**Text block**
I look at it this way:

With terabyte hard drives, I can put up every shred of gopher content 
ever produced and much, much more.

With multi-core processors, I can serve millions of gopher clients at 
the same time.

The future is bright!

Jay Nemrow
Quasi-Indefatigable Xenolith
gopher://quix.us  telnet://quix.us  (okay have a bit of http://quix.us)
Dial-in QuIX Gopher 1(575)461-0077
email: jnemrow@xxxxxxx

Matthew Holevinski wrote:

>To Jay:
>
>May I quote you?
>
>"  This is what happens when how something
>looks is much more important than content.  The modern world-wide-web is
>increasingly content-free, more a springboard for advertisements and
>snappy graphics or a cool interface. "

**Recorded information**
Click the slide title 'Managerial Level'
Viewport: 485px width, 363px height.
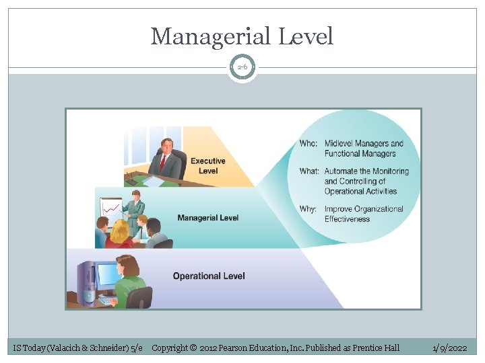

**Task instructions**
a - Answer these about the gopher message, one line each:
(i) What does the writer say makes it possible to serve millions of gopher clients at the same time?
(ii) What phone number is listed for Dial-in QuIX Gopher?
(iii) Who wrote the lines asking "May I quote you?"
b - Quote the gopher message from "I look at it" to "the same time.".
c - Extend the gopher message, picking up after its final line.
The listing has no role here.

**Responses per task**
a -
(i) Multi-core processors.
(ii) 1(575)461-0077.
(iii) Matthew Holevinski.

b -
I look at it this way:

With terabyte hard drives, I can put up every shred of gopher content 
ever produced and much, much more.

With multi-core processors, I can serve millions of gopher clients at 
the same time.

c -
>
>/me bows in humbleness
>
>I couldn't of said it better myself. I have reached the limit of my
>tolerance for all things
>Googlesque, and increasingly corporate websites that have absolutely
>no reason for
>existence or better ones life 1 iota. Google must have the absolute
>worst search engine
>in the world. I believe I read this one article by a fella who listed
>100 search engines I'd
>never even heard of before and listed reasons why each one was better,
>and after browsing
>like 50 or so, I agreed on each note. Everything has become too
>convenient, and coming from
>and IT background when you try to make things convenient or
>over-simplify software or resources
>"like" Google, all you get is crap. So far I think I've only tried to
>use Veronica once, and had no luck
>finding 1 topic I searched for. But not knowing anything about
>Veronica, and how it searches or how
>a CSO operates, probably leads me to believe, that as of right now
>Veronica is probably > me, and
>being that I can Google just about anything (all completely
>non-related to what I search for), logic
>leads me to believe Veronica > me > Google. I don't know how that is
>relevant, but I think
>what I'm getting at is the content thing. What little gopher material
>that is out there is all probably
>more content packed than anything you will find using a website like Google.
>
>!!Gopherness!!
>Is something I think I like, where can I get a t-shirt or ball cap. I
>don't want to be labeled as one of
>those guys that wants to say gopher is better than everything else,
>and wants to keep it for myself.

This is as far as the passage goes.